The Jersey Devil: New Jersey's Impossible Animal
A devil is said to haunt the wooded Pine Barren of southern
New Jersey. Dubbed the Jersey Devil, it has never been photographed or
captured, but has appeared in dozens of books, films, and television shows
including "The X-Files."
Most accounts suggest that the creature has a horse-like
face with antlers or horns sprouting from the top of its head. It walks on two
legs, ending with cloven hooves or pig's feet. The overall body shape resembles
a kangaroo, though it also has wings like a bat. Some say it has a tail like a
lizard; others say it has no tail at all. The monster is said to kill dogs,
chickens and other small animals, as well as leave spooky cloven hoof prints in
snow, and bellow a terrifying screech in the wooded darkness.
History of the Jersey Devil
The Jersey Devil is the subject of a legend dating from the
early 18th century. There are several variations, but a common story holds that
a woman named Mother Leeds (who was believed to have been the wife of a Daniel
Leeds) gave birth to her 13th child on a dark and stormy night. Rumors claimed
that she was a witch, and bore the Devil's child. Shortly after birth, it
changed form, growing wings, hooves and an equine head. It flew into the air
with a bloodcurdling shriek, killing a midwife in the process, and headed
toward the woods.
It sounds like a scene from a horror film or novel, too
bizarre to be true. And indeed Brian Dunning of the Skeptoid podcast notes that
there are holes in the popular story of the Jersey Devil: "In looking at
the historical sources, we soon find that this story is not possible. ... There
appears to be no contemporary sources connecting Daniel Leeds or either of his
wives to a devilish character of any sort, and ... Although newspapers of the
1800s did occasionally print the Mother Leeds story as given in the legend, we
seem to have a total lack of factual basis to anchor it to any real
history."
Despite its origins in legend, several people have claimed
to have seen or encountered the Jersey Devil over the past 250 years. In a section
on the topic in the encyclopedia "American Folklore," folklorist
Angus Kress Gillespie notes that "The Jersey Devil remained an obscure
regional legend through most of the eighteenth and nineteenth centuries, until
1909 when a series of purported 'Devil' sightings inspired a Philadelphia
businessman to stage a hoax. He painted a kangaroo green, attached fake wings
to the helpless creature, and had it exhibited to the public." The 1909
hoax (and others like it) inspired further sightings and reports, which
continue to this day.
What is the Jersey Devil?
Could the creature be real? The Jersey Devil's diverse
features are strong evidence that it does not — and cannot — exist as a real
animal. The most obvious biologically implausible feature is its wings: they
would need to be much bigger, and anchored in a much more massive
musculoskeletal structure, to lift the animal's body weight into the air. Birds
and bats can fly because their bodies are relatively lightweight; the reputed
heavy muscles and thick limbs of the Jersey Devil would never work; you'd have
better luck putting butterfly wings on a rhino. Most images of the Jersey Devil
look like a monster that a high school Dungeons & Dragons player might
dream up as a composite of different, unrelated animals whose features could never
actually exist in the same animal, but look weird and scary.

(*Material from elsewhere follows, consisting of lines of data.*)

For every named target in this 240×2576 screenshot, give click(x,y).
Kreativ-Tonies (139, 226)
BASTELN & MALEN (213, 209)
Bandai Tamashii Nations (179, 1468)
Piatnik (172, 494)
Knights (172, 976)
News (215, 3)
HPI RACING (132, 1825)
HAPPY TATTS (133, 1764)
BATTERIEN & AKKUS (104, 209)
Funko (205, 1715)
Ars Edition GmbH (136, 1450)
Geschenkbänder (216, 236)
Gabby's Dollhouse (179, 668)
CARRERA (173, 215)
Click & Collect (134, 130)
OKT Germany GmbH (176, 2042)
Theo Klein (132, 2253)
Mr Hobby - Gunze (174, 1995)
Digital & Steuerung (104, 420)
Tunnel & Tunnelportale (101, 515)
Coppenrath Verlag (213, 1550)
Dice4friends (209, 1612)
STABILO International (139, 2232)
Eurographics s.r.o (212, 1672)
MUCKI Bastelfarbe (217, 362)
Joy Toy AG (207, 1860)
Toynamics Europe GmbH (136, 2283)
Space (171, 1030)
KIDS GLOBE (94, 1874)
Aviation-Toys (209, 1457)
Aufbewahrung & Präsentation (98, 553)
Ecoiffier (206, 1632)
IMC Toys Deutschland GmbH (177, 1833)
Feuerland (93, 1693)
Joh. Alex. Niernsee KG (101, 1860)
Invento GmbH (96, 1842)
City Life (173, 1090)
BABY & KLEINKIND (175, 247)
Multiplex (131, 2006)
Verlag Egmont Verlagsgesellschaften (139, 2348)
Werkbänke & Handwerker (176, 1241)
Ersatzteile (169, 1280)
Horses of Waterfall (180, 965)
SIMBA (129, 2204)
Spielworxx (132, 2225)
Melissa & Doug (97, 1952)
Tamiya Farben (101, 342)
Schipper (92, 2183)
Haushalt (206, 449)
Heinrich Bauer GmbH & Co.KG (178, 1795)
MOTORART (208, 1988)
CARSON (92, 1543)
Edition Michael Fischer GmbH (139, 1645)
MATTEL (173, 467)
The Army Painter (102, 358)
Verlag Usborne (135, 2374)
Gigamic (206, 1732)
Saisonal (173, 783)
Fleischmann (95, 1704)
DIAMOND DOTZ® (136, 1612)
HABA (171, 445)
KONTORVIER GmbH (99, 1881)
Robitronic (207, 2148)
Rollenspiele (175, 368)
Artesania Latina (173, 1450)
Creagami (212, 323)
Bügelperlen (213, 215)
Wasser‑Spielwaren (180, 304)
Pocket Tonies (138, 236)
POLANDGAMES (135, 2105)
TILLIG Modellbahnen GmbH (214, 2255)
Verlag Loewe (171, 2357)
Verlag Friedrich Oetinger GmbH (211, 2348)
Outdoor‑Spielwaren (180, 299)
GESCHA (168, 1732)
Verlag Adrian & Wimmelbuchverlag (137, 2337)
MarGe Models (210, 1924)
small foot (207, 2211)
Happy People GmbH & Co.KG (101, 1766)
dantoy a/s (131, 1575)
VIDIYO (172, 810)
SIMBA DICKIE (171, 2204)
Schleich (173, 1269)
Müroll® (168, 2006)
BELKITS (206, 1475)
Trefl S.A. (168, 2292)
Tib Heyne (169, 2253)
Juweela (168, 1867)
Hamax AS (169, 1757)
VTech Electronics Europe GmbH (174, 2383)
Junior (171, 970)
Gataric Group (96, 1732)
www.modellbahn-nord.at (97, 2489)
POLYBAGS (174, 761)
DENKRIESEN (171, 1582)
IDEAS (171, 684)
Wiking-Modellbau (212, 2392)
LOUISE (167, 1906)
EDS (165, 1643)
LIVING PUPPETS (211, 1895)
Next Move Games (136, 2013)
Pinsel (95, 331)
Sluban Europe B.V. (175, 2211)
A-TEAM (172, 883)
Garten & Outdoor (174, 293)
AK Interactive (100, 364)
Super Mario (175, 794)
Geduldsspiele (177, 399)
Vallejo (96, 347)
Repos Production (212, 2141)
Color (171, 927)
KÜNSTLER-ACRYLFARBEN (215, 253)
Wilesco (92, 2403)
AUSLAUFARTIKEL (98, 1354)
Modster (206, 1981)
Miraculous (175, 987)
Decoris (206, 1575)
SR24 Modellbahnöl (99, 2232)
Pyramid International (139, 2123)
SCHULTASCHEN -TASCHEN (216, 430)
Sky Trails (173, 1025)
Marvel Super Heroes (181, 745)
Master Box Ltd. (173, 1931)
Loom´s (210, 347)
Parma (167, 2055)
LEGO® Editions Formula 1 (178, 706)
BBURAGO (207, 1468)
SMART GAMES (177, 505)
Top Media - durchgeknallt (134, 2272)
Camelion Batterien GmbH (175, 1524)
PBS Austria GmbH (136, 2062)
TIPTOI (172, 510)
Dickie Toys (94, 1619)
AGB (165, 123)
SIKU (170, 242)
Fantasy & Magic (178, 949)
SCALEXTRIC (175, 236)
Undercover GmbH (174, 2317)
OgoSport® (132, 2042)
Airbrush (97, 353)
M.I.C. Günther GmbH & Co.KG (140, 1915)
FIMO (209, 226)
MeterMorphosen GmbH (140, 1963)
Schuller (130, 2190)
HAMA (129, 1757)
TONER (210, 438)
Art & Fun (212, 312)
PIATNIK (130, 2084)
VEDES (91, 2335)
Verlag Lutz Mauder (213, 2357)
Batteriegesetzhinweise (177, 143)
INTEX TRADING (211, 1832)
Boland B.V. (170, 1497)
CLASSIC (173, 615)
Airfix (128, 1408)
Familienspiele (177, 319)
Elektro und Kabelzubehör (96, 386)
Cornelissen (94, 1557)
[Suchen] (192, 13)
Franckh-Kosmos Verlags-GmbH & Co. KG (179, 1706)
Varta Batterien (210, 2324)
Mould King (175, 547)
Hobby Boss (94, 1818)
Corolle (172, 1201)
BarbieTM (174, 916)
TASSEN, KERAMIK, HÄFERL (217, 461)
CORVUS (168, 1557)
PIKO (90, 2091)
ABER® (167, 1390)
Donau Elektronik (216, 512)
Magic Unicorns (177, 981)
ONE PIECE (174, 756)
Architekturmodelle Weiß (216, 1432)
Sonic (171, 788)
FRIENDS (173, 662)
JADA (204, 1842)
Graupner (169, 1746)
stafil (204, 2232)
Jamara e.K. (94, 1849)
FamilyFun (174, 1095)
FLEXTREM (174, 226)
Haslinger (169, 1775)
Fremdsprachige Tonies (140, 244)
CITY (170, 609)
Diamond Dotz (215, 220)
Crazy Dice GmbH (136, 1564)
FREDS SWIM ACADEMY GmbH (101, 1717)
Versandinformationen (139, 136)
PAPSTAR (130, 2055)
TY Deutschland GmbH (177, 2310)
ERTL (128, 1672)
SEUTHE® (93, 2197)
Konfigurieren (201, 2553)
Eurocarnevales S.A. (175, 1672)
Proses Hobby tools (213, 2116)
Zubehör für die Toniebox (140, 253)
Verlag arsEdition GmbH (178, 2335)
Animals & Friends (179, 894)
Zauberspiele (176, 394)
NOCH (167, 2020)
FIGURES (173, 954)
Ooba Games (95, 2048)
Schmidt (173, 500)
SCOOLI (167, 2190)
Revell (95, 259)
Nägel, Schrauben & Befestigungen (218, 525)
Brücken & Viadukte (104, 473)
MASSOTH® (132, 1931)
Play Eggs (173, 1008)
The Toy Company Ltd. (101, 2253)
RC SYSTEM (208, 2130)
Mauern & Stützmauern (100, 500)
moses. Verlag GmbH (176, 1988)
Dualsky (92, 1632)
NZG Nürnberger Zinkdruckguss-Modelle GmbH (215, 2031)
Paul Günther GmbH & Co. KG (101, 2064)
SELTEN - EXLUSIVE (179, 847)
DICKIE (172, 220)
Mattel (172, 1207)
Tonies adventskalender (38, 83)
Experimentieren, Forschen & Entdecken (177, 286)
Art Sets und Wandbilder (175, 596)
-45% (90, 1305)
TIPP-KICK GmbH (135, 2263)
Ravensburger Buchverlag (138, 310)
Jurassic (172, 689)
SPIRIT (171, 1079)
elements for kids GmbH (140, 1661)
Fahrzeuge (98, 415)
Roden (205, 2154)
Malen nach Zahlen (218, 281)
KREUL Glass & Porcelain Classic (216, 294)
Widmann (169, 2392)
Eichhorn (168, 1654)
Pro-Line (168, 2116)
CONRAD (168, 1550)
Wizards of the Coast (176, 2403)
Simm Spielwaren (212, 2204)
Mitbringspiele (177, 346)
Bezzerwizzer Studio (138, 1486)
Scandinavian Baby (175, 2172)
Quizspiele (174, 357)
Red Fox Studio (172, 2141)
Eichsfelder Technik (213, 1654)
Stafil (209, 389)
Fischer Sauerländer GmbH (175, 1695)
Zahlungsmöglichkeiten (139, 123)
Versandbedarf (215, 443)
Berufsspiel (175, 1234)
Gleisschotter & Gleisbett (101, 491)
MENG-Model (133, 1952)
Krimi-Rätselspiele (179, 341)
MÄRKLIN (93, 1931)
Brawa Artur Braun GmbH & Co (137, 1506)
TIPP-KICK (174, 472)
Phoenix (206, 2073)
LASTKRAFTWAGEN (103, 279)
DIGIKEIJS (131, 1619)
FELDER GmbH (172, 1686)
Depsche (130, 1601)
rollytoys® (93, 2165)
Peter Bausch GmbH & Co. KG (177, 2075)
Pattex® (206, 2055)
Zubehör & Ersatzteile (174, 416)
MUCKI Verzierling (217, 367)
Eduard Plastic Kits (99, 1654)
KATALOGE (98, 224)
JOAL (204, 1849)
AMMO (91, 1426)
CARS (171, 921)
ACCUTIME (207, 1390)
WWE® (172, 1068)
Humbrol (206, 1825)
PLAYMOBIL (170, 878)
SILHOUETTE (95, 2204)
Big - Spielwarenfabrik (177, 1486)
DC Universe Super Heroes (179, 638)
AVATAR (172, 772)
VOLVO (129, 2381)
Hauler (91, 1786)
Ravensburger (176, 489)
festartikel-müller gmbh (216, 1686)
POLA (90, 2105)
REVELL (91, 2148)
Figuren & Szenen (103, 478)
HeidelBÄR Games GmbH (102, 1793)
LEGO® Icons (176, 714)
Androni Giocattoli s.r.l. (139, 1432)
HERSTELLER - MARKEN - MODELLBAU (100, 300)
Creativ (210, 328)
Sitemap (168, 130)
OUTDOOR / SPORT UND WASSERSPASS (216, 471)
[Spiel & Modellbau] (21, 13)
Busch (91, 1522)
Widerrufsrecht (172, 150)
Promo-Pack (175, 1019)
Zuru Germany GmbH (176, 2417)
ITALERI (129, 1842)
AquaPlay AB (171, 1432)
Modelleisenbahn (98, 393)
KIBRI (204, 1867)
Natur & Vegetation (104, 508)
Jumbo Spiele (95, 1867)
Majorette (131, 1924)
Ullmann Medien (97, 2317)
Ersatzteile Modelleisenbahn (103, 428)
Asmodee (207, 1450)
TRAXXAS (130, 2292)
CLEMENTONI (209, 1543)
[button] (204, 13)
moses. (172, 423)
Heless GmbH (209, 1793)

So what's the explanation for the Jersey Devil? There's very
little to "explain"; we have a monster whose origin is obviously
rooted in myth, and whose features are anatomically impossible. Many of the
sightings and reports were hoaxes, though at least some of the eyewitnesses
really believed they saw something. It is a mistake to look for one specific
root cause for all the Jersey Devil reports; after all, descriptions (often at
night in the deep woods) vary dramatically. Eyewitnesses who described huge
wings may have seen sandhill cranes (which can stand four feet tall and have an
enormous wingspan), while others who reported antlers may have seen something
with antlers.
In their book "Monsters of New Jersey: Mysterious
Creatures in the Garden State," Loren Coleman and Bruce Hallenbeck point
out that "Not everything that gets shoved under the Jersey Devil banner
really belongs there. Like other states, New Jersey harbors more than one mystery
animal, but whenever one appears, inevitably it gets hailed ... as the latest
manifestation of the Devil and so joins the great body of myth, legend, and
lore."
The cultural context is important; any time people are
brought up with stories and legends of local mysterious creatures or monsters —
even if they don't believe them — it provides a template upon which to
interpret anything strange or unusual. The same process happens in places like
Scotland's Loch Ness, where floating logs or large fish that might be
considered unremarkable and mundane in other lakes might be reported as a Loch
Ness Monster sighting simply because the monster said to dwell there is so well
known.
The Jersey Devil is clearly a product of folklore and
legend, but that doesn't mean that, late at night in the Pine Barrens forest,
people might not see or sense it — just as they did centuries ago.
See you all tomorrow.
Buh-bye.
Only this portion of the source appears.